Torturowany w piwnicy jednego z „tajnych więzień" Temirbajew zaczął bowiem podawać nazwiska innych ludzi mających podobno uczestniczyć w spisku przeciw Kadyrowowi – zupełnie jak w stalinowskich czasach. Od początku września zatrzymywano kolejnych, wśród nich szefa czeczeńskiej drogówki, szefa miejscowego oddziału Ministerstwa ds. Sytuacji Nadzwyczajnych czy wiceministra spraw wewnętrznych.
Ten ostatni, generał-major Apty Alaudinow, miał jednak zostać aresztowany tylko za poklepanie portretu Kadyrowa. Alaudinow nakręcił wideo, w którym wszystkiemu zaprzeczył i wynosił czeczeńskiego watażkę pod niebiosa, po czym umieścił je w internecie. Zachował stanowisko, a jego rodzinna wioska uniknęła fali aresztowań. We wszystkich miejscowościach, z których pochodzili zatrzymani, łapano ich mieszkańców, ale na Komsomolskoje Alaudinowa zamierzano wywrzeć specjalną zemstę. Generał miał bowiem jeszcze w czerwcu mówić swoim sąsiadom: „Niedługo »firma« zrobi mnie przywódcą Czeczenii". „Firma" to oczywiście FSB, ale służba bezpieczeństwa Kadyrowa okazała się szybsza.

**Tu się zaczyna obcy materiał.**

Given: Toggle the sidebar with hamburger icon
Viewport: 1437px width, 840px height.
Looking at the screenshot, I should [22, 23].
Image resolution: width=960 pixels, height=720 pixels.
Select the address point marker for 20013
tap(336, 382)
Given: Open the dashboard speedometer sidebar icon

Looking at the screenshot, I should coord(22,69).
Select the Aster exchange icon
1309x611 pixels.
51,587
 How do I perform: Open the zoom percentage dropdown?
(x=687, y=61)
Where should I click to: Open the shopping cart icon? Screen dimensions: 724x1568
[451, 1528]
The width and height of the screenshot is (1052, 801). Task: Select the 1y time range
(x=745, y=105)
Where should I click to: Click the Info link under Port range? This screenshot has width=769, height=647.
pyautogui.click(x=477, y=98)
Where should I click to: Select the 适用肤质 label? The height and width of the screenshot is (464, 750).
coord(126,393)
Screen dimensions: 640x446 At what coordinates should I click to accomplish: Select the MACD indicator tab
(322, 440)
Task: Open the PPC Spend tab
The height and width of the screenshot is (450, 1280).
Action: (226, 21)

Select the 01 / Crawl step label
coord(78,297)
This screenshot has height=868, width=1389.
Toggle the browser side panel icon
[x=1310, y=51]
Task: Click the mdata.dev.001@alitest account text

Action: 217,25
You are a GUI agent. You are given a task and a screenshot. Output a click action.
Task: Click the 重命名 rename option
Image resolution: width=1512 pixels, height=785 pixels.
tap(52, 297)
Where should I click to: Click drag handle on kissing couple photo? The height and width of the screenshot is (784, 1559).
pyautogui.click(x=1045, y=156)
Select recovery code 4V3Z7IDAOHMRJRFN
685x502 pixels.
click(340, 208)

Nic nie wskórali również moskiewscy wojskowi, którzy wstawili się za merem Temirbajewem, współpracował bowiem z nimi od czasu drugiej wojny czeczeńskiej. „Rodzinę Temirbajewa zaczęli rozkułaczać" – poinformowano z Groznego – czyli odbierać jej cały majątek nieruchomy i ruchomy. Inni zatrzymani muszą wpłacać pieniądze na Fundację Ahmeta Kadyrowa. Uratował się jedynie szef miejscowej drogówki, za którym wstawiła się podobno żona Kadyrowa, Aiman.